**Problem set:**
- A) According to the AI newsletter excerpt, how much did Together AI raise in its Series A funding round?
- B) Continue the AI newsletter excerpt from its final sentence.

Rain’s NPUs are said to offer 100 times more processing power and 10,000 times greater energy efficiency than GPUs currently used for AI training. Interesting to see how this will improve OpenAI’s future AI models.

$11M: Cloudsmith announced $11 million in Series A2 financing. Cloudsmith allows users to streamline their software supply chain. With this also comes datasets for users to create AI products, like custom GPTs.

$102.5M: Together AI closed on an impressive $102.5 million Series A funding round to build the open-source infrastructure for generative AI model development. It says this funding will allow developers to use their cloud-based platform anywhere to create open and customizable AI models.

BIONIC TOOLKIT

🤖 Simplescraper is an AI tool that allows you to extract data from websites to build your custom GPTs. My thought is how is this going to affect competition between you and your competitors, and to what extent of data can you extract?

🤖 OctoAI has recently created a way to generate high-quality SDXL Images in less than a second. Incredible.

🤖 Shorts Generator creates viral short-form videos in minutes. I’d use this tool to go from idea to short-form ads in minutes and help create templates for paid ads faster. With this speed, you can get ahead of the competition.

🤖 6 Sense is a marketing tool that uses instant predictive analytics to find your ideal customer profile. 6 Sense’s AI can handle the more robotic parts of your workload, freeing your revenue team to use their creative problem-solving skills, and saving you money.

THE LAST BYTE

Rumors are spreading about OpenAI’s discovery Q*.

I found a great video discussing Q* and how the name might be hinting to Q-learning by TheAIGRID on YouTube:

Q-learning is a form of machine learning algorithm that is used in reinforcement learning.

My question is, why is that coming up now? 

Machine learning is nothing new to AI and Q-learning was an original AI algorithm.

Along with the Q, the comes from A which is a way for games and AI to find the shortest path between two things.

Again, nothing new. Most people were taught how to find the distance between two things in middle school.

But I do think this is something to pay close attention to, even without looking at the hype from the AI community and the OpenAI team.

**Data extract:**
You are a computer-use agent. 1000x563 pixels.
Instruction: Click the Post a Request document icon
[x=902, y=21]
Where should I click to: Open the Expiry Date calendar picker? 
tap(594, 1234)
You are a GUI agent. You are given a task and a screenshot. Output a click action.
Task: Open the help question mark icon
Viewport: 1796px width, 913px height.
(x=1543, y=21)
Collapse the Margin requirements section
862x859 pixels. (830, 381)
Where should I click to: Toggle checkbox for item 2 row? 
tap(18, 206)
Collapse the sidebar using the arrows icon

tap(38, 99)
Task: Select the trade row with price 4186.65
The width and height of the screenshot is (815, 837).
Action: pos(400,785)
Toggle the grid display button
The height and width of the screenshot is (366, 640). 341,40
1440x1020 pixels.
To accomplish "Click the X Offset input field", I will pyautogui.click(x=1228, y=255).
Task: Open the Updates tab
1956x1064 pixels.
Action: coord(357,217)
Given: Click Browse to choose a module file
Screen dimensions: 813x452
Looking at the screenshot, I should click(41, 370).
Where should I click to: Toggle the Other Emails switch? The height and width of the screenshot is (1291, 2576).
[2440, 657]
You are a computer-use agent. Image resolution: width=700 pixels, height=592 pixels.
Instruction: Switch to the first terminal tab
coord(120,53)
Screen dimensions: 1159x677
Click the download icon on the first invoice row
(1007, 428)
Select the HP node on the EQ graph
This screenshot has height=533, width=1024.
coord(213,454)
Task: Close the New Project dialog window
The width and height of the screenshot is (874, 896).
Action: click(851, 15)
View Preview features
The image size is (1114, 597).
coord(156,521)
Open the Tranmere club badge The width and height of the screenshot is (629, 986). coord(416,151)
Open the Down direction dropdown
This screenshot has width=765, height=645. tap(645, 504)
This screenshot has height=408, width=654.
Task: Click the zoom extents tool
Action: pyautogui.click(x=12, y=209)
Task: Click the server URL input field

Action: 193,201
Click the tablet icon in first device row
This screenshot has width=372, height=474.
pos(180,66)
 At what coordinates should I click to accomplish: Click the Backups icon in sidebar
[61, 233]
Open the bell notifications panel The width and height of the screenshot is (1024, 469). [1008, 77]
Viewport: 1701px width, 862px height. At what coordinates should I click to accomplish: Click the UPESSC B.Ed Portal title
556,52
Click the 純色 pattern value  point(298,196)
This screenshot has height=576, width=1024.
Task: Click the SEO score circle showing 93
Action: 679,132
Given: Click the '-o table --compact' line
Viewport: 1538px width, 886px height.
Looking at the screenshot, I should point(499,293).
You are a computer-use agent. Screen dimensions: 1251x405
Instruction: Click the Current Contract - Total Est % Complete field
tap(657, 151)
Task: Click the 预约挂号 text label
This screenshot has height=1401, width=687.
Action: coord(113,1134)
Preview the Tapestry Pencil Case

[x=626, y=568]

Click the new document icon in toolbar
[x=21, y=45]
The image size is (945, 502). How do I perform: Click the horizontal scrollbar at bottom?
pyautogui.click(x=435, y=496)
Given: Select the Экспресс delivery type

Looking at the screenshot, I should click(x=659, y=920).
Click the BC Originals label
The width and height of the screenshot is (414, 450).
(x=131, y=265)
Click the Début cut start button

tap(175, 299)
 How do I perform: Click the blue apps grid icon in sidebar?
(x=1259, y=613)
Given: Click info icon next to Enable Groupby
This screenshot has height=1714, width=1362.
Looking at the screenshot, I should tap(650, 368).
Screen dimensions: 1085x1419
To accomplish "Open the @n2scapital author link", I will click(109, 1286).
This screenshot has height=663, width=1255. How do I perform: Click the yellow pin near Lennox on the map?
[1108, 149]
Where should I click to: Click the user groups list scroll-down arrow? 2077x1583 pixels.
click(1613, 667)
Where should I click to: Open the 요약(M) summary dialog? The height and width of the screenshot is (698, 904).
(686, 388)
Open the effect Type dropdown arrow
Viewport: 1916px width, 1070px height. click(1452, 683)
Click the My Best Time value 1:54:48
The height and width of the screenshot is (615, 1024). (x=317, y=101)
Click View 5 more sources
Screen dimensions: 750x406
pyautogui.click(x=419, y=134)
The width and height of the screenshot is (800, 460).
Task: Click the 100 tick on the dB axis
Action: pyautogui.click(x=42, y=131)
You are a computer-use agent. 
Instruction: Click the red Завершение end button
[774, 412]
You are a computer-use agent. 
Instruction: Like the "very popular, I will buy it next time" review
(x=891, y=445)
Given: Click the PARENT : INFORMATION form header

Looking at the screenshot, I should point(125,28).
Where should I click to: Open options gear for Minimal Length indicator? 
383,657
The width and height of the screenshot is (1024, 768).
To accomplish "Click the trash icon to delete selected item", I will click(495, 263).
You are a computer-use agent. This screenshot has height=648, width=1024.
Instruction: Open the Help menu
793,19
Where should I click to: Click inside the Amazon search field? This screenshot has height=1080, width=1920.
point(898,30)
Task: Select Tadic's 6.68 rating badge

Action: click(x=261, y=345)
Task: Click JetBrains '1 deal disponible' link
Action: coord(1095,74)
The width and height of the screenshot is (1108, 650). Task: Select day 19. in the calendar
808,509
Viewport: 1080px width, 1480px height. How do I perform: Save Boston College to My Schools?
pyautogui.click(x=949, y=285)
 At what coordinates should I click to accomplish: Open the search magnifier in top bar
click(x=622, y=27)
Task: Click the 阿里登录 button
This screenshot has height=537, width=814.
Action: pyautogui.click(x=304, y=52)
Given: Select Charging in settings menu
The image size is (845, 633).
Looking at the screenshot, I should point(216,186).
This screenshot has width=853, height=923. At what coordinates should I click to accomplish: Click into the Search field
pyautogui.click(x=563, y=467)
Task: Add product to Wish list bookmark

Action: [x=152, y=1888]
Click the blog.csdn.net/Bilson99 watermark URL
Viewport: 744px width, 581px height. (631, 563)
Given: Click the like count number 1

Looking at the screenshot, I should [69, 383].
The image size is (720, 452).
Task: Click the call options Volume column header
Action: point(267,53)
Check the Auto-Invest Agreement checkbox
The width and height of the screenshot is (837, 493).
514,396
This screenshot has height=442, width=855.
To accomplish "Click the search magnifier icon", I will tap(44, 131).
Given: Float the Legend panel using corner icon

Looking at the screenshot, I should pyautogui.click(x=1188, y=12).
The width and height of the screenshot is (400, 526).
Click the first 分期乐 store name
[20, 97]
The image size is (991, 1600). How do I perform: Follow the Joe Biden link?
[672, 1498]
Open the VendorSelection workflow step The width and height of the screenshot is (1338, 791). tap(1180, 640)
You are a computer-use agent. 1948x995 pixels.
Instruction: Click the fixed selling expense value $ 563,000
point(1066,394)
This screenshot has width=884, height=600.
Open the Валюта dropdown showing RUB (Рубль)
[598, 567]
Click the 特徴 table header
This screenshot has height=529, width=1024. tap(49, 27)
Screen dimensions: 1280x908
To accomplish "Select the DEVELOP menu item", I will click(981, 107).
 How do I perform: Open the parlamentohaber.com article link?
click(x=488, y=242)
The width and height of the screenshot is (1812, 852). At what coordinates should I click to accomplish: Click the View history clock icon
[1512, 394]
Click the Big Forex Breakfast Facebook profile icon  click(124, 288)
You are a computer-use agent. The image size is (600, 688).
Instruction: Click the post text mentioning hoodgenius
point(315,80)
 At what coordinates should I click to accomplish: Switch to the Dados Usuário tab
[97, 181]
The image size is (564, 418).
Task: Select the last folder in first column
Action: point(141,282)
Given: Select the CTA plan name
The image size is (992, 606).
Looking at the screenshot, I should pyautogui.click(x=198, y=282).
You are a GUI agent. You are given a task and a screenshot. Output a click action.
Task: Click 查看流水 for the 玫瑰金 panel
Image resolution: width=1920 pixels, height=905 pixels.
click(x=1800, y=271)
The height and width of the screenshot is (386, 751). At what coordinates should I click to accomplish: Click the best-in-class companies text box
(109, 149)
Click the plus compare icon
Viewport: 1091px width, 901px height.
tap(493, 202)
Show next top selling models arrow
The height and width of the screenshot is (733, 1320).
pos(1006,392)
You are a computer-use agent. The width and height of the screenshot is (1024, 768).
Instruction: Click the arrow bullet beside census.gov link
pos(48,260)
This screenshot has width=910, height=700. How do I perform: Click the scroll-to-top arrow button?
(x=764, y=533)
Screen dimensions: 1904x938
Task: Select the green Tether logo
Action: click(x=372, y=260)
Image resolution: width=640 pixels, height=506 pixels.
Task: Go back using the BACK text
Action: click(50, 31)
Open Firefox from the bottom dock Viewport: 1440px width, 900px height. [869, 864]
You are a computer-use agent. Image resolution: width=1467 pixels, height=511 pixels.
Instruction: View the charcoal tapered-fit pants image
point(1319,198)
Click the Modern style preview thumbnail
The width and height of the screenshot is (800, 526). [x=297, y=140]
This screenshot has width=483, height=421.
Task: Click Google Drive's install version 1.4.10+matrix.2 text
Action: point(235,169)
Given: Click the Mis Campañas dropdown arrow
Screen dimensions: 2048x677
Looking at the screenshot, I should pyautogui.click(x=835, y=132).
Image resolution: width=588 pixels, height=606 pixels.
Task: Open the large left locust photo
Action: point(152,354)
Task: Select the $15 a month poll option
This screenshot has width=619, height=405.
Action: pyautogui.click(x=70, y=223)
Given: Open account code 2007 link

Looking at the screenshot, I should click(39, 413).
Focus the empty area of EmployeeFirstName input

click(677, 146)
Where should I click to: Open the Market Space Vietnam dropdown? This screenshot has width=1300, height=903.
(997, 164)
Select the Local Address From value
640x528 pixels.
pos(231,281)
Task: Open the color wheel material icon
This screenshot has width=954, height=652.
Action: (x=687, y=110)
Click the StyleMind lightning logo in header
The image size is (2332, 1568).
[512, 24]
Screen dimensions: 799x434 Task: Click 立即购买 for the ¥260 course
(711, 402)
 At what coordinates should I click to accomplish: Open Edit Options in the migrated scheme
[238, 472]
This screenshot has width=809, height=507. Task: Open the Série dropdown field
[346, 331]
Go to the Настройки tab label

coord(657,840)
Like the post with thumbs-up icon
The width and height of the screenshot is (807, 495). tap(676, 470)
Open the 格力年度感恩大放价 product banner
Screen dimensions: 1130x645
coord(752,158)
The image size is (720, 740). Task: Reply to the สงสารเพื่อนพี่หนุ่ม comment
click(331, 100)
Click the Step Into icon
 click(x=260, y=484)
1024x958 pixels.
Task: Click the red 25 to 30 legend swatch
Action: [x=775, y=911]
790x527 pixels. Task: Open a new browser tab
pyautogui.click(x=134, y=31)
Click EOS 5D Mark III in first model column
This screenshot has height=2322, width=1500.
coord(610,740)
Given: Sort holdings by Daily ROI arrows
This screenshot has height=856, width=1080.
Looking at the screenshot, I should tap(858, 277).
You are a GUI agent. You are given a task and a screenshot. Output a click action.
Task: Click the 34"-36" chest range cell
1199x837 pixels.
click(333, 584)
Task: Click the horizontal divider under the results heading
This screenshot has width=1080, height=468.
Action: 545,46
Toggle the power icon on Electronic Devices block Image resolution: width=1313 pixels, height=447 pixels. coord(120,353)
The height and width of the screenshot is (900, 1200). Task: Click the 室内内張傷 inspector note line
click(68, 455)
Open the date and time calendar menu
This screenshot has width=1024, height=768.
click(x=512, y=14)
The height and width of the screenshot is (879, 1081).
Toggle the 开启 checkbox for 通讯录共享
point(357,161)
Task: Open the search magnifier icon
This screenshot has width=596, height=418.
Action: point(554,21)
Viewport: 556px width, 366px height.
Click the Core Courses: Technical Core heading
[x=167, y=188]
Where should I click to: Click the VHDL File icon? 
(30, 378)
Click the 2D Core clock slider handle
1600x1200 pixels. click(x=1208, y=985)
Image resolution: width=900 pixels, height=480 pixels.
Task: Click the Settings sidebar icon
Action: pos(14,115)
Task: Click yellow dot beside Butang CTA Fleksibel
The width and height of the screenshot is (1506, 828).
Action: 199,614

**Written answers:**
- A) $102.5 million.

- B)
Combining machine learning, Q-learning, and A* could have a huge possibility depending on the extent of use of each one.

Think of A* not as finding the measurable distance between two known points with coordinates, but maybe as an algorithm to find the fastest way to get a desired result from the current position you’re in.

Using that ability with a custom GPT and a known dataset of, say different AI tools and methods your marketing team uses, could be powerful for planning campaigns.

It’s insane that we’re here already.

Things are moving faster than even I anticipated.

AI is moving to the moon and back about every hour.

What’s the best thing you can do? 

Slow down, so you can speed up.

I could make a 50-page newsletter every day about the different tools coming out, what’s happening between each company, and how much funding there is for AI this week.

I always say to pay attention and be ready for the next wave, or the next big thing that’ll put you over your competitor.

But today I’d like to end this newsletter by contradicting that.

If you subscribe to every AI newsletter, try to understand what’s going on between every big tech company, and find the best AI tool for your marketing team every day…

You’re going to get lost 

There’s just too much going on.

The best way for you to pull ahead right now is to keep your head down, make your team as efficient as possible, and not spend too much time worrying about the future.